Seriously with this nonsense?
Even with our "prices have gone down" GPU are still savagely overpriced, if you overprice something 300%, and then lower it to 250%, yes prices went down but they're still overpriced.
It's also what they have said, allocation will go to profiteering, not gamer gpus
I'll admit, I am not an investor and know little of AMD, but I'd bet they have had several products reach 1 billon in sales over the life of the product. If I had to bet I'd say the 580 sold 1 billon. That was a hugely popular card for gaming and mining and it sold for a long run.
Here's a hint...they don't. They want what does the job that they need done and CUDA clearly has nothing to do with these purposes, as we've seen by the part selection made over the past few years. If EPYC and Instinct do the job they need done better than the offerings from Intel and/or nVidia, they're going to use them. This is the US government we're talking about here, you know, the one with the unlimited budget (unless it comes to giving their citizens universal healthcare). If nVidia hardware was better (as you seem to be trying so hard to claim), then that's what they'd be using. Oh, except that they're not... I don't know what to say to this because (other than what universities use being completely irrelevant) the very existence of the top-3 supercomputers, Frontier, Fugaku and LUMI proves your statement to be 100% false. None of these supercomputers use nVidia hardware for anything. The Kubaku is the odd one out because it uses Fujitsu-designed ARM8.2 cores and doesn't require separate GPU cores.

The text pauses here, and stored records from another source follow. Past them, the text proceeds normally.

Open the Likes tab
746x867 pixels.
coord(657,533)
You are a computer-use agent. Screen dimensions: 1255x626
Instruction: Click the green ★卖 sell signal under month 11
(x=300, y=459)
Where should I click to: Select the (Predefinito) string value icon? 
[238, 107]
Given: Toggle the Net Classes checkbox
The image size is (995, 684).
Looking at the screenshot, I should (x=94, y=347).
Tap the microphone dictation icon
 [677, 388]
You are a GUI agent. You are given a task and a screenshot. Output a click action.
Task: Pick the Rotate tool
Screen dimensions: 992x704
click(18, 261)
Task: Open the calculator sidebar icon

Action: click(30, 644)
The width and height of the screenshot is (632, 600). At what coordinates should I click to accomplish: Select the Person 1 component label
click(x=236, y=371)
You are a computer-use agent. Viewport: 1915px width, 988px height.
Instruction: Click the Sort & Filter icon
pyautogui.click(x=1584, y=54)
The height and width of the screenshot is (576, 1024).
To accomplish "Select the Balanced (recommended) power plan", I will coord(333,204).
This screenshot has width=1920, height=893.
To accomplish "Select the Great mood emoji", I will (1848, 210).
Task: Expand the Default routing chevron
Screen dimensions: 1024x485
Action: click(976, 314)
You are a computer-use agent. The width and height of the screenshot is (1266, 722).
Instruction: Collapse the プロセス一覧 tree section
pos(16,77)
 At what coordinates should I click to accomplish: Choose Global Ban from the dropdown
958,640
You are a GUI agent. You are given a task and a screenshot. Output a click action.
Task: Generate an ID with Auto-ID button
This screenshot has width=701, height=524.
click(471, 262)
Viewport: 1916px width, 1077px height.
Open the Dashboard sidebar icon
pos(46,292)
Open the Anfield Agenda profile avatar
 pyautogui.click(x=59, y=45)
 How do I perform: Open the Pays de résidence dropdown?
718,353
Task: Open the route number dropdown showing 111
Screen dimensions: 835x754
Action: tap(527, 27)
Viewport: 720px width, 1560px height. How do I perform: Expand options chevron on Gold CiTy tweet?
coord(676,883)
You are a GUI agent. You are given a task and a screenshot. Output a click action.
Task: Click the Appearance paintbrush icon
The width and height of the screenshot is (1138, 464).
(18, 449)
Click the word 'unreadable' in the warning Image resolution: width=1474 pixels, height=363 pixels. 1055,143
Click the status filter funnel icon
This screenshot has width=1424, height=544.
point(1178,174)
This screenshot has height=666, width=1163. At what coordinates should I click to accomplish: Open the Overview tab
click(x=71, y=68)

The other two have been extremely successful in their roles with EPYC and Instinct for the USA and Finland. After their experience with Frontier, if there were any drawbacks to using Radeon Instinct GPUs, there's not a chance that the US government would be investing even more money into an even more expensive and powerful Cray like El Capitan. They can spend limitless amounts of money on whatever they want which means that if they chose Radeon Instinct, then it is either the best for the task or at the very least, nVidia would be no better. What does that have to do with the M1200X being the fastest AMD product to reach $1,000,000,000? You must be a real fanboy to bring up things that have nothing to do with the article in your attempt to say "But, but, but, CUDAAAA!!!".